With the polls showing the Conservatives and Labour firmly stuck in neck-and-neck position, they are playing on multiple chessboards in a desperate scramble for votes.
Their latest move has been to publish multitasking manifestos. These seek to attract floating voters, shore up core votes and woo potential coalition partners, all at the same time.
Both Labour and the Conservatives have dressed up as their opposites in their manifestos. For Labour that meant putting the deficit front and centre in a bid to show that the party can be trusted with the public finances.

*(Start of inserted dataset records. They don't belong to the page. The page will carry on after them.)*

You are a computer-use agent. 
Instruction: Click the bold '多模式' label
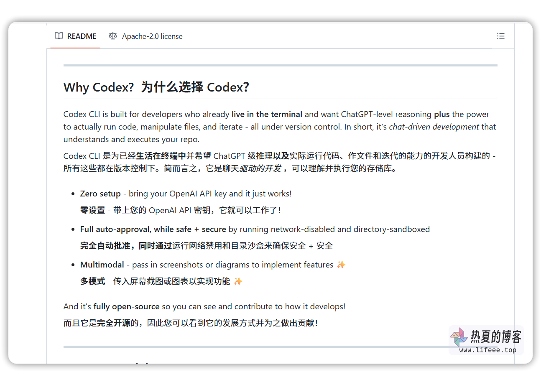[92, 281]
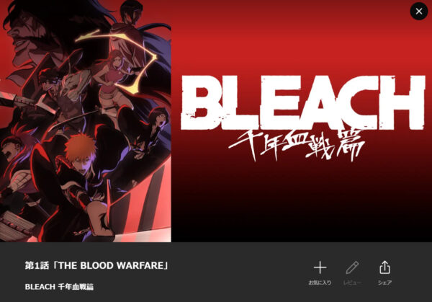Select the シェア label
Screen dimensions: 432x302
[384, 283]
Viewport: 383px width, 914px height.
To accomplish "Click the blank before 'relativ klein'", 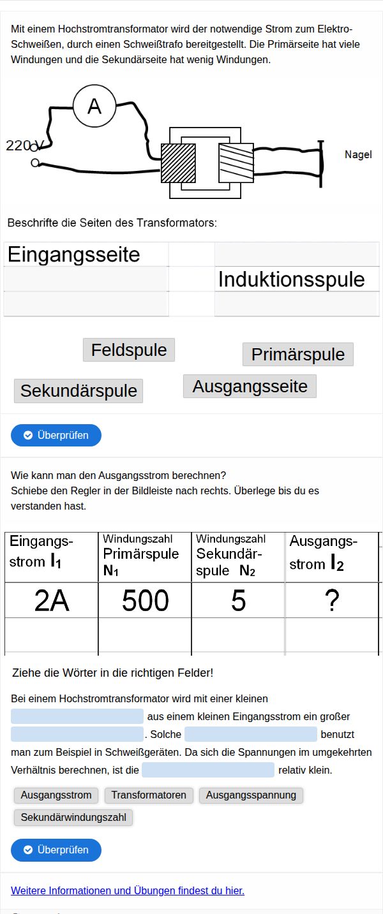I will [x=208, y=770].
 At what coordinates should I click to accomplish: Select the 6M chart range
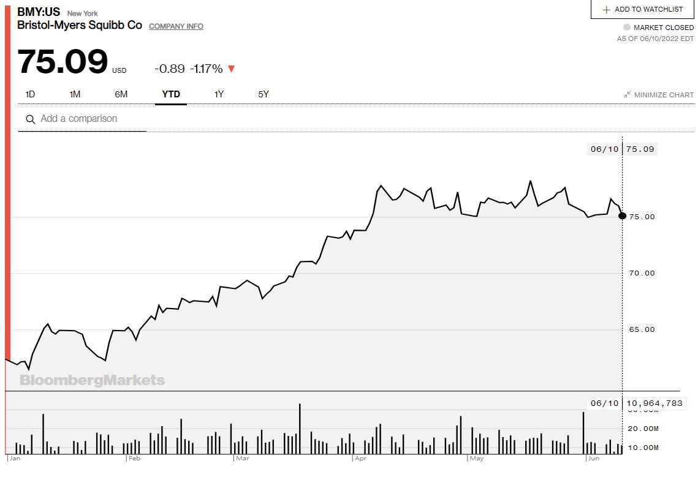[121, 94]
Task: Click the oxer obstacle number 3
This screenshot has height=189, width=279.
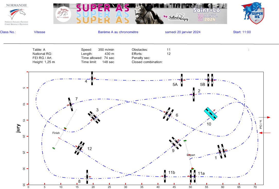Action: (94, 117)
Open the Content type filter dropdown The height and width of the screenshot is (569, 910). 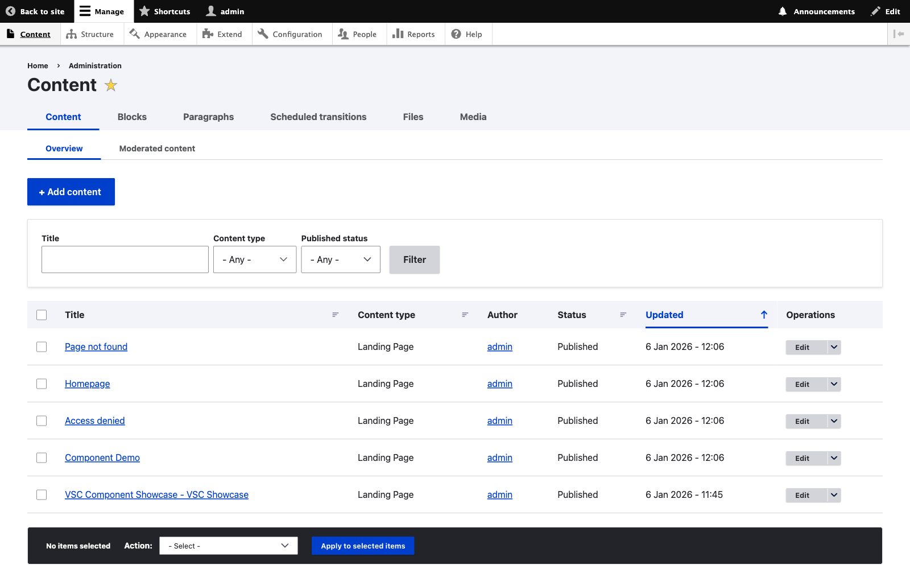[254, 259]
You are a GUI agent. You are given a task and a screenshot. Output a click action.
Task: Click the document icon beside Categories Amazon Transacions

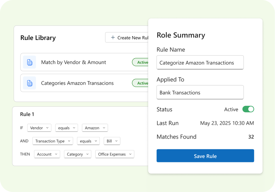point(30,83)
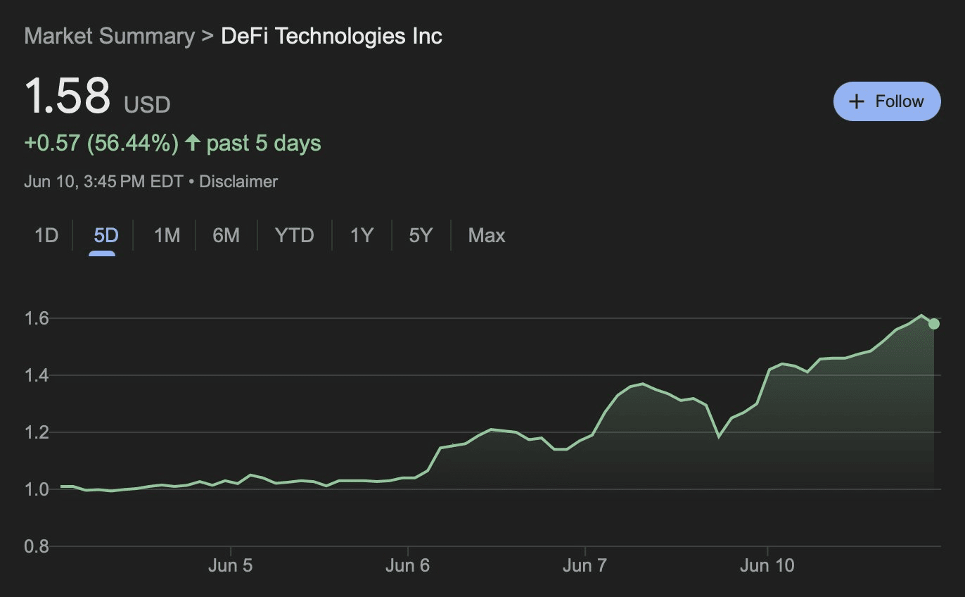The width and height of the screenshot is (965, 597).
Task: Switch to the 1M range tab
Action: coord(167,235)
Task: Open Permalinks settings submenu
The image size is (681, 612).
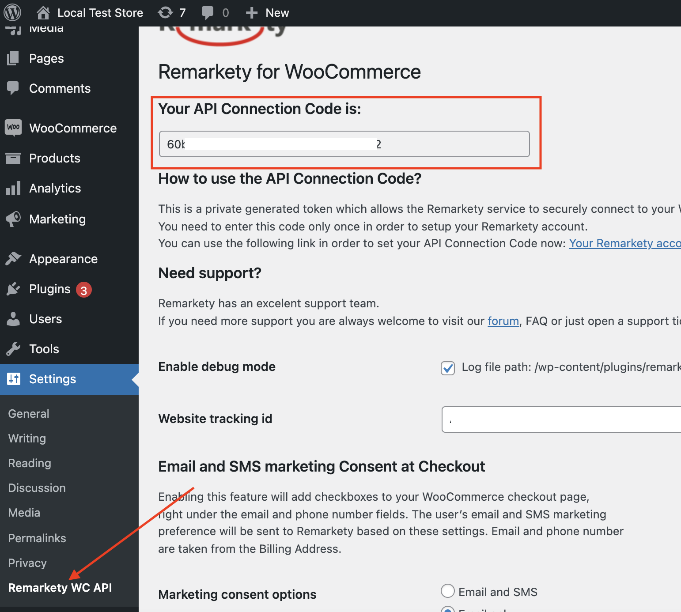Action: (x=37, y=538)
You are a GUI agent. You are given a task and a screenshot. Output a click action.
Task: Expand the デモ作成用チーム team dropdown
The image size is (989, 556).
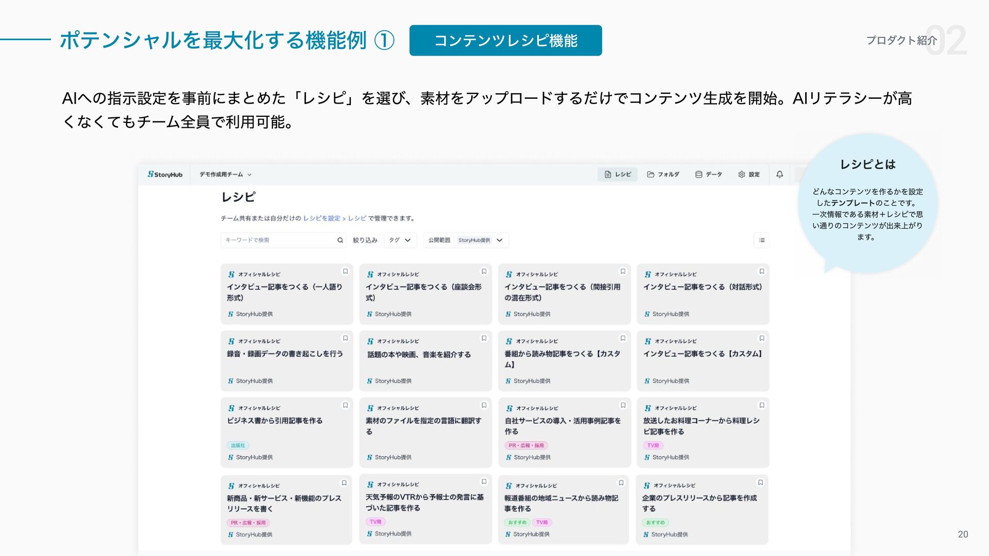click(226, 175)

Labour has declared a commitment to balancing the books since at least 2012, but for one reason or another, its message has not filtered through. To hammer it home, the manifesto includes a budget responsibility lock to ensure that all pledges can be paid for.
The Conservatives ventured into the greener pastures of the Good Life agenda. As he tried to break away from Lynton Crosby’s negative and defensive electoral strategy David Cameron put forward sunny and meritocratic language.

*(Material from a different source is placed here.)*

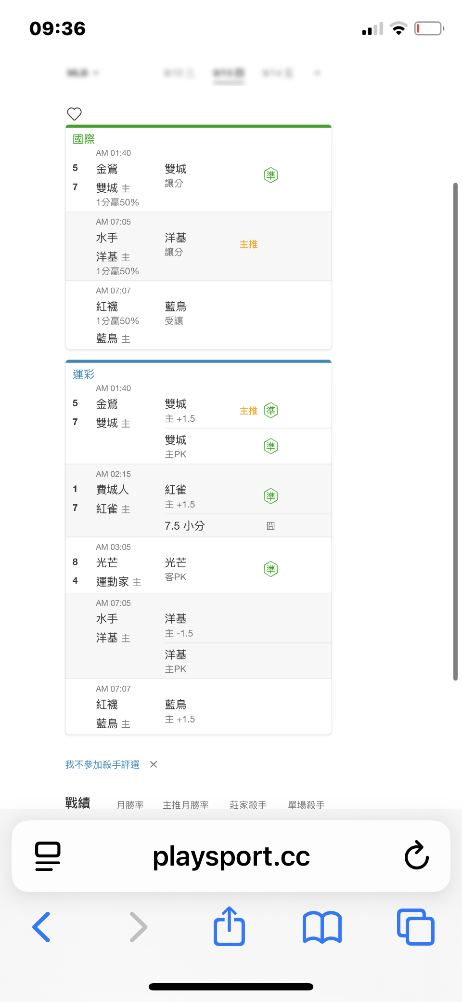This screenshot has height=1002, width=462.
Task: Tap the heart favorite icon
Action: point(74,114)
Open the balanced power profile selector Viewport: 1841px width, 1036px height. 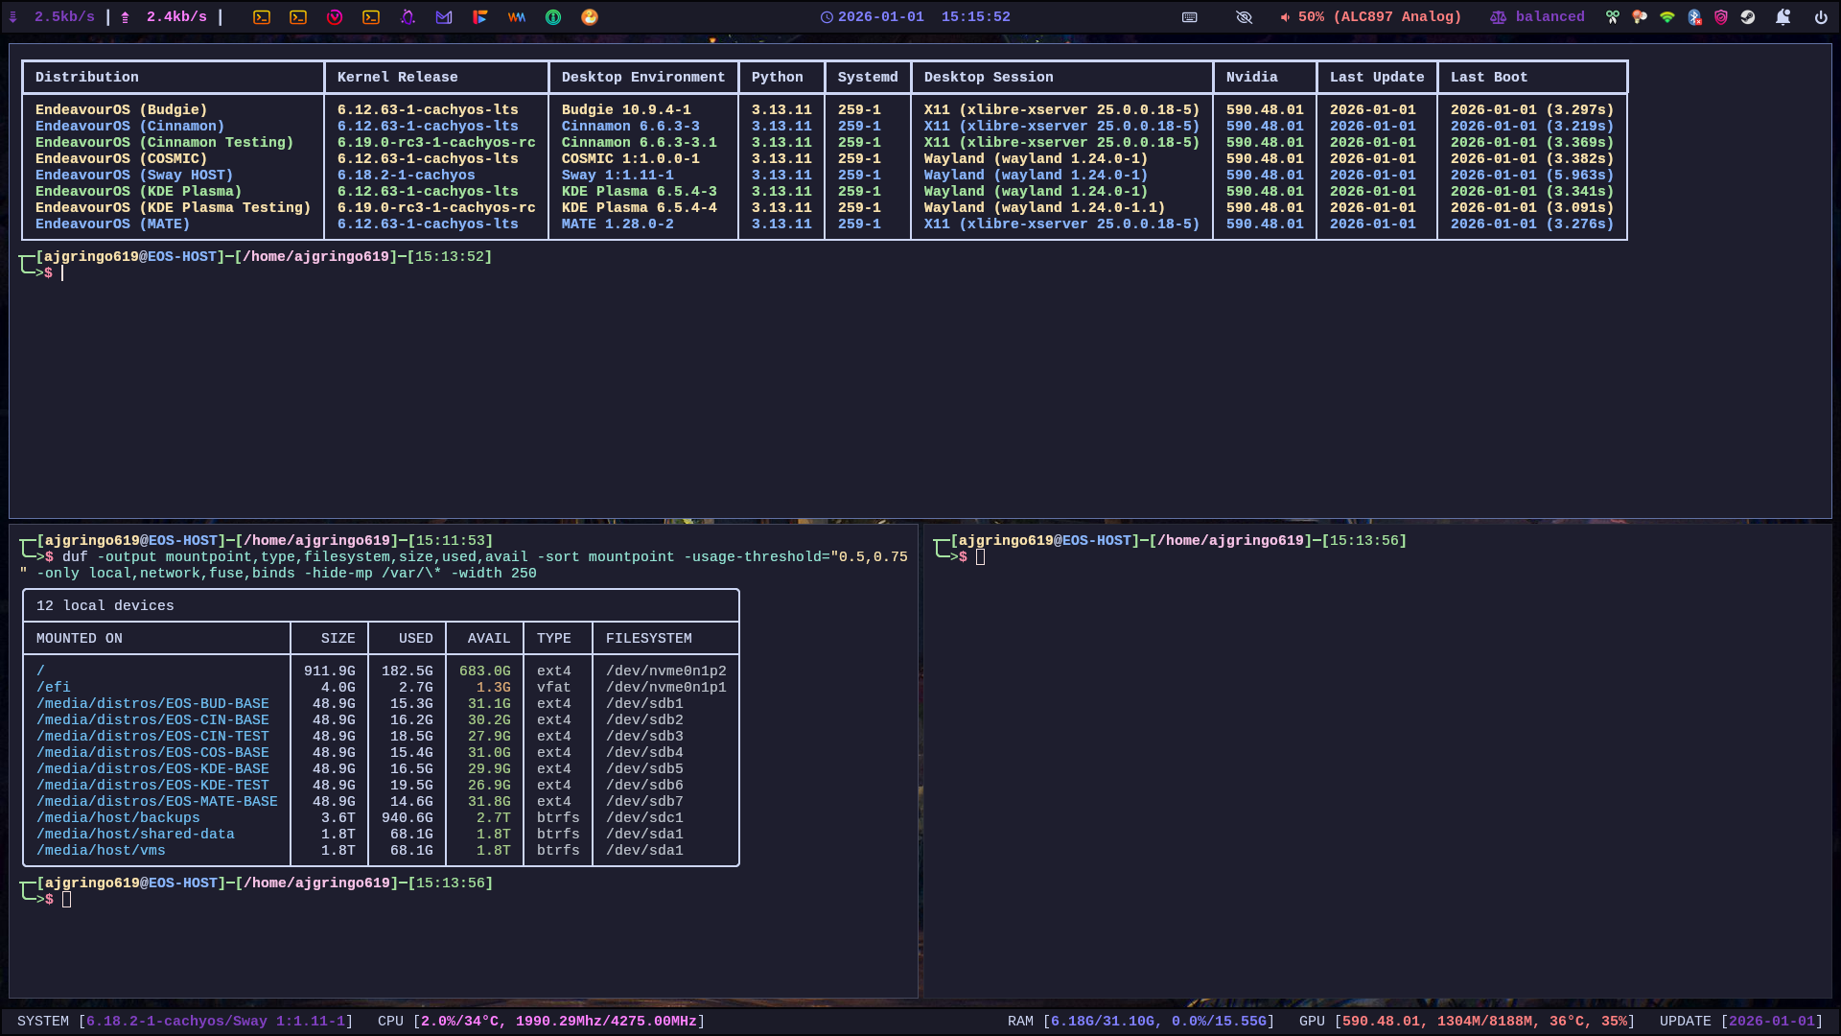[x=1537, y=17]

He talked about a buccaneering Britain, where working parents will be given 30 hours of free childcare, where workers on the minimum wage will not pay personal income tax and where the NHS will be miraculously saved by new investment.
Judging by media and political reaction, the two parties’ attempt at political cross-dressing was not entirely successful. The Liberal Democrat leader Nick Clegg, who is trying to position himself as the reasonable and credible choice, dismissed the ploy as “laughable and implausible”.
Fodder for the faithful
If this first ploy fails, these manifestos offer a back up plan – both contain pledges designed to appeal to the party faithful. The Conservatives resurrected the Thatcherite golden classics of the right-to-buy housing policy and tax cuts for the middle classes. It remains a mystery how these promises will be funded but the party is trusted on the economy, so perhaps they can get away with it.
For Labour, the lock of responsibility liberated Miliband to pursue his campaign to address social inequality with a series of commitments on the minimum wage, zero-hours contracts, freezes on energy prices, a cap on train fares and extra investments on the NHS. This core vote strategy at least has the advantage of showcasing Miliband’s strengths and comfort zone.
Pitching to partners
But what is most striking about the 2015 manifestos is the face that they are noticeably aimed at attracting potential coalition partners.
The Conservatives’ Good Life manifesto makes overtures to a couple of Liberal Democrat’s pet areas – namely the promises to offer 30 hours of free childcare, to raise the personal tax allowance to £12,500 and to make extra investments in the NHS. Curiously, these two latter promises match to the penny the Liberal Democrats’ manifesto commitments.
Labour seems also to have invited the Liberal Democrats to the ball by showing fiscal responsibility with the ‘triple lock of responsibility’. There is considerable overlap between the two parties when it comes to education, infrastructure investment, defence and Europe, but the Liberal Democrats have attacked Labour’s “irresponsible” approach to the deficit.
And since it is becoming increasingly unlikely that the Liberal Democrats will supply Labour with sufficient seats to command a majority in the House of Commons, Labour’s manifesto also opens the door to a potential dialogue with the SNP.
The promise to eliminate the deficit by the end of next Parliament will not mollify the SNP, but a softer stance on Trident might and Labour’s manifesto leaves the door open for just that. Incidentally, this position on the renewal of Britain’s nuclear deterrent may also please the Liberal Democrats.
With this three-pronged electoral strategy, Labour and the Conservatives are trying to cover the different fronts of the electoral battle. It is a high-risk strategy as the parties are testing a new plan on an unknown battleground. But given the high stakes of this election they would be foolish not to at least try it.